Work order: Nothing outside the stretch is wanted. Repeat exactly the lines of the listing below from the one that contains "Pohádky a příběhy (395, 986)" through the one that contains "You are a GUI agent. The screenshot is 2576×1449.", both ends included.

== Exercise inputs

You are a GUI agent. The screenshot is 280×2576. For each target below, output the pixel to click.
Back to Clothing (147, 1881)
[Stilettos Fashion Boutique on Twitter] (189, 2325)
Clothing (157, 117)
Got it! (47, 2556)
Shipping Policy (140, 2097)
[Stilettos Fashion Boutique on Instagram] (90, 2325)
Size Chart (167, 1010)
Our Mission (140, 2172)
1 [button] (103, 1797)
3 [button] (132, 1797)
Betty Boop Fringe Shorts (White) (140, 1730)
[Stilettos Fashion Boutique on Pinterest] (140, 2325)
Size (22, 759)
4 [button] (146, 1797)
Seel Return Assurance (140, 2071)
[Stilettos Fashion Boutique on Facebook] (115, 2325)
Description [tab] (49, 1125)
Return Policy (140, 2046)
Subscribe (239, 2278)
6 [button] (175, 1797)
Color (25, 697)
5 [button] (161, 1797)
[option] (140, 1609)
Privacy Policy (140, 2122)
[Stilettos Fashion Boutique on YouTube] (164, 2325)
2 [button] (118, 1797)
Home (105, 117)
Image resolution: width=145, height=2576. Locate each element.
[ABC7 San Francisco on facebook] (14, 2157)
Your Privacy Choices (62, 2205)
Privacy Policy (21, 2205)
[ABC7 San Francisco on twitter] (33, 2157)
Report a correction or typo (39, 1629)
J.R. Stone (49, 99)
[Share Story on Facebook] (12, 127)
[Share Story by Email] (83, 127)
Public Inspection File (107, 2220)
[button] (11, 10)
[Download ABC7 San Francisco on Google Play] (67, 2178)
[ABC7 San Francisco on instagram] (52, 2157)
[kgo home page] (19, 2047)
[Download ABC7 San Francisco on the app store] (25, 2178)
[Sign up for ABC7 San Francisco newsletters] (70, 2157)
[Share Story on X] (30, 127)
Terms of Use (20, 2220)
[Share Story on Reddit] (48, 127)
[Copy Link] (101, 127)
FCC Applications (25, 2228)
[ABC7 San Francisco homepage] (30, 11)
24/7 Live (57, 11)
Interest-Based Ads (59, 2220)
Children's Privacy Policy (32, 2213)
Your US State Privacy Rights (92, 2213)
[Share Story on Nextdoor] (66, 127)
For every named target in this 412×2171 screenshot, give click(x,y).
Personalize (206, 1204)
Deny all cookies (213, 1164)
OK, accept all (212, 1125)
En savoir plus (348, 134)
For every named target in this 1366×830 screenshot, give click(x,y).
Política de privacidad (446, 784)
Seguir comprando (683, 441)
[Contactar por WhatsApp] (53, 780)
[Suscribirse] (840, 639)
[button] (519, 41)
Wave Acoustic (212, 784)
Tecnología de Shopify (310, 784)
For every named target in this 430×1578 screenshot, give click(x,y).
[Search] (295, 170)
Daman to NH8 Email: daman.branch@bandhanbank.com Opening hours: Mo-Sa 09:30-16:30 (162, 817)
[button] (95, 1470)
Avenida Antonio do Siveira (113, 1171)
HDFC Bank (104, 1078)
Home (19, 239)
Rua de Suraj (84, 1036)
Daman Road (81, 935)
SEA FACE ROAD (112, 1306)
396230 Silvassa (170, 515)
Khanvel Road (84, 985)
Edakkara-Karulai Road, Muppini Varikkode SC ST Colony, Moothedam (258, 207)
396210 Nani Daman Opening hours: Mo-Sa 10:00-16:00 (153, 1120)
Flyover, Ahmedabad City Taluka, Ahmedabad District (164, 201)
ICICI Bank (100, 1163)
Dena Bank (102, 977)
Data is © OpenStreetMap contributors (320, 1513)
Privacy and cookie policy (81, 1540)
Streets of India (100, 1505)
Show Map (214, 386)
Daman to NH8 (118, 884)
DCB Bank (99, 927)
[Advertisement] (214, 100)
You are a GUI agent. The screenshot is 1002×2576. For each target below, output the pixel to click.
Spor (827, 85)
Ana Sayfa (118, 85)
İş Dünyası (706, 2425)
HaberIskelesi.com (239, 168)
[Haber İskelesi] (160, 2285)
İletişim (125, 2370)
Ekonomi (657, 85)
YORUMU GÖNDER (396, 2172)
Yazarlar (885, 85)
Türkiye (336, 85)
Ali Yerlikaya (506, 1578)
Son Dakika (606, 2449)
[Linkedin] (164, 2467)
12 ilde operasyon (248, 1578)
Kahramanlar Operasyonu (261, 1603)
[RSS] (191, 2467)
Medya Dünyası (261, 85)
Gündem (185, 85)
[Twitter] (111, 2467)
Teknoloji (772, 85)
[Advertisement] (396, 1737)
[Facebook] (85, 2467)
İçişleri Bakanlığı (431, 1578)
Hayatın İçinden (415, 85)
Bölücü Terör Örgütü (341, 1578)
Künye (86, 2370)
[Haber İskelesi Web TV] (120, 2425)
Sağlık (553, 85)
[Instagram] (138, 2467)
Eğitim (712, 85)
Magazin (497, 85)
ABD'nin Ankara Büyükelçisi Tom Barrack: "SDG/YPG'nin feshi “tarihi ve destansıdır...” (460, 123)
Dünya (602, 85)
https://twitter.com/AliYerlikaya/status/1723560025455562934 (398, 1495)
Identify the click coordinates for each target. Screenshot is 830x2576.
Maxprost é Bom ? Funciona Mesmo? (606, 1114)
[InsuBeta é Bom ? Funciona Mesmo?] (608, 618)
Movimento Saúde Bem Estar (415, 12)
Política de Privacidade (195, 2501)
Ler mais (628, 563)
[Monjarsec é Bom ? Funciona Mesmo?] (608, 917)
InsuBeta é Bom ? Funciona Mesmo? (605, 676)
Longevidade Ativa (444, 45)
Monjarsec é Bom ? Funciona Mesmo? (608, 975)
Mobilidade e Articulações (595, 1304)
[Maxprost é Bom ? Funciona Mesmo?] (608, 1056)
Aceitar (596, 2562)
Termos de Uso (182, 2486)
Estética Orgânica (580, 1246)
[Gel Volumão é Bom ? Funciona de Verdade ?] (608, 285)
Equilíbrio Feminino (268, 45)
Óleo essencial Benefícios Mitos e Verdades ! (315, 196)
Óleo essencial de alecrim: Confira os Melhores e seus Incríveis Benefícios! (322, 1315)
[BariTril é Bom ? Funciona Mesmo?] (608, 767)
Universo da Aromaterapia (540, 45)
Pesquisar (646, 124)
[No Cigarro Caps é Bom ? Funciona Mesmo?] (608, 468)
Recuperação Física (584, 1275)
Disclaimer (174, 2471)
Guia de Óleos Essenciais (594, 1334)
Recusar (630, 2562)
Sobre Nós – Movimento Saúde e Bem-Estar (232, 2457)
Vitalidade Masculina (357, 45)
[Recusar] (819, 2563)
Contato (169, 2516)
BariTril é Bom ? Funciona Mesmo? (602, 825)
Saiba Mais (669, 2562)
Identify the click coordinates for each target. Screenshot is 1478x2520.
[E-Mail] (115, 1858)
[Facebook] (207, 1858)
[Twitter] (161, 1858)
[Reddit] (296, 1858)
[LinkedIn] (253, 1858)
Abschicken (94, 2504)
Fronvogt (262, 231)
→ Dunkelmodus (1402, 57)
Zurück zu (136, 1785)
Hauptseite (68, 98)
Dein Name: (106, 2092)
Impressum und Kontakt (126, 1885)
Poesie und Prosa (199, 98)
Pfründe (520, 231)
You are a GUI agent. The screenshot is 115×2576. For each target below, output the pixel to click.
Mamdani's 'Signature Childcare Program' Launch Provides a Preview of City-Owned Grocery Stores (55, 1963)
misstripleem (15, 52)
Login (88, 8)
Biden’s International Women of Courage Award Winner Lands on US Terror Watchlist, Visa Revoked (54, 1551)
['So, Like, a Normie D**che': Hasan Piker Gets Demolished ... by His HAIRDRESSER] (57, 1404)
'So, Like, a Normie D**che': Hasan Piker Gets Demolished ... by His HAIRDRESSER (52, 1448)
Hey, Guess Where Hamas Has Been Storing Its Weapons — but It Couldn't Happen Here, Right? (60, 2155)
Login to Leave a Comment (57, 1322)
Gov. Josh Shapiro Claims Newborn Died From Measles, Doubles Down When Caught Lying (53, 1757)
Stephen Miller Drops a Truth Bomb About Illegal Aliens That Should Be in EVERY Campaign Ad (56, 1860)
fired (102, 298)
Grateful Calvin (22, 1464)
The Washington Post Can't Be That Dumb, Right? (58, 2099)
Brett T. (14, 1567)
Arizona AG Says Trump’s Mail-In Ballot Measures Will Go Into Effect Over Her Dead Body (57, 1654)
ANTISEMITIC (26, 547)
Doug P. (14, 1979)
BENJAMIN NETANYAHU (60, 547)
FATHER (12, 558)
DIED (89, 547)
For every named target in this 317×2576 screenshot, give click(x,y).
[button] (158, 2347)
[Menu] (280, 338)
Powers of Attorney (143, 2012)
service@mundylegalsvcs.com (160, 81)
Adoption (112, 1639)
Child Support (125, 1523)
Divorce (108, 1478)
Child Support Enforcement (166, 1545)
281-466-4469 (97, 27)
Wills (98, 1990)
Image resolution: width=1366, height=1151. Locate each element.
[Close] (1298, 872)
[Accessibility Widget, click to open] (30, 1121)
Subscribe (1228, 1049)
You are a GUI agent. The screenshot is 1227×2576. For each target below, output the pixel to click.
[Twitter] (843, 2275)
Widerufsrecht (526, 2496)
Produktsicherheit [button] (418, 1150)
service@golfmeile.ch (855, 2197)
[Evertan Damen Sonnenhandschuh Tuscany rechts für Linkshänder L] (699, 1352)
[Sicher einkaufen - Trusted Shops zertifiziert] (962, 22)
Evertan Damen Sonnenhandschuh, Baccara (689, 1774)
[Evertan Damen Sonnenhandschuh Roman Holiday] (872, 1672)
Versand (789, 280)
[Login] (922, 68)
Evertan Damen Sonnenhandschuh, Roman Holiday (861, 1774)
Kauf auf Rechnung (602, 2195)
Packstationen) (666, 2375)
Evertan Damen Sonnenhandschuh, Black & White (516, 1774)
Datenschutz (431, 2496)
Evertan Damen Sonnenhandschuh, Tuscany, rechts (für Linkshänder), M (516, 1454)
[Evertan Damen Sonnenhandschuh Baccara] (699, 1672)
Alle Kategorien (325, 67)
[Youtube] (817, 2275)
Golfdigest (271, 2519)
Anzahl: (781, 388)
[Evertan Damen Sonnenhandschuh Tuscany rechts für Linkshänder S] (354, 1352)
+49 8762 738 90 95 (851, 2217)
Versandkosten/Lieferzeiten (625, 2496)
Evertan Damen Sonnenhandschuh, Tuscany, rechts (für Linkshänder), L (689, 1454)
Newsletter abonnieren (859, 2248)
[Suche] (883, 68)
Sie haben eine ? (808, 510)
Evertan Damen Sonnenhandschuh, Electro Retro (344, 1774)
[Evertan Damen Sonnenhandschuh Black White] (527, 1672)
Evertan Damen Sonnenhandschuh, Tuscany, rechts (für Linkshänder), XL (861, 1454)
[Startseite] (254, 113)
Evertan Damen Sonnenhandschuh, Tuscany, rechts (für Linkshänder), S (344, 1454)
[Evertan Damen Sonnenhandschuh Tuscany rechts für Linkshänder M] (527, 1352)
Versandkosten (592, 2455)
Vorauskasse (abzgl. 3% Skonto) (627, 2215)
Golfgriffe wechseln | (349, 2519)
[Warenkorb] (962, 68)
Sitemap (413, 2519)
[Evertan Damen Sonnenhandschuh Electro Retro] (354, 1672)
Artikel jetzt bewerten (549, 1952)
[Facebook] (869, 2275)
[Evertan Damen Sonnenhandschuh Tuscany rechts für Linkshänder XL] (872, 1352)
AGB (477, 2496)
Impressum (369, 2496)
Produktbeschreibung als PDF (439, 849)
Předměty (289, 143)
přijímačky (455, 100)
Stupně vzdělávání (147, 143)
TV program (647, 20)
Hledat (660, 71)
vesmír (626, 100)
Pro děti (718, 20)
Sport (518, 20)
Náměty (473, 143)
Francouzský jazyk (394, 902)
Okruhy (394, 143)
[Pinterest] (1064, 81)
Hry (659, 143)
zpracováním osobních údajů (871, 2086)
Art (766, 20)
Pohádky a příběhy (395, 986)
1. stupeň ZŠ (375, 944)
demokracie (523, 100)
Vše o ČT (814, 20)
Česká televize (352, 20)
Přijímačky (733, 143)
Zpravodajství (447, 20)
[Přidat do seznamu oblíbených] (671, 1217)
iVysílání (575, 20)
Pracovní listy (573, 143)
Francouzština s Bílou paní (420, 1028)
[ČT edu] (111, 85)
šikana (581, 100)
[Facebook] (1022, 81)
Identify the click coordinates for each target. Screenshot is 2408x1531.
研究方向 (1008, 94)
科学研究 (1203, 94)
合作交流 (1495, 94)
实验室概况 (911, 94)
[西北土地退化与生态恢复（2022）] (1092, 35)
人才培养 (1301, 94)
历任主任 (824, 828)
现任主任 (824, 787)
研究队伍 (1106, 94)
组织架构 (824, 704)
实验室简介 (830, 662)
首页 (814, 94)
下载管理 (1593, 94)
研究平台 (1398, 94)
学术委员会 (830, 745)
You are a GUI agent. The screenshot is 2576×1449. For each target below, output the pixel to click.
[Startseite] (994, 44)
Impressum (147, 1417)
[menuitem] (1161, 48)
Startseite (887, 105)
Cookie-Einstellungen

====

Written response:
Pohádky a příběhy (395, 986)
1. stupeň ZŠ (375, 944)
demokracie (523, 100)
Vše o ČT (814, 20)
Česká televize (352, 20)
Přijímačky (733, 143)
Zpravodajství (447, 20)
[Přidat do seznamu oblíbených] (671, 1217)
iVysílání (575, 20)
Pracovní listy (573, 143)
Francouzština s Bílou paní (420, 1028)
[ČT edu] (111, 85)
šikana (581, 100)
[Facebook] (1022, 81)
Identify the click coordinates for each target. Screenshot is 2408x1531.
研究方向 (1008, 94)
科学研究 (1203, 94)
合作交流 (1495, 94)
实验室概况 (911, 94)
[西北土地退化与生态恢复（2022）] (1092, 35)
人才培养 (1301, 94)
历任主任 (824, 828)
现任主任 (824, 787)
研究队伍 (1106, 94)
组织架构 (824, 704)
实验室简介 (830, 662)
首页 (814, 94)
下载管理 (1593, 94)
研究平台 (1398, 94)
学术委员会 (830, 745)
You are a GUI agent. The screenshot is 2576×1449. For each target below, output the pixel to click.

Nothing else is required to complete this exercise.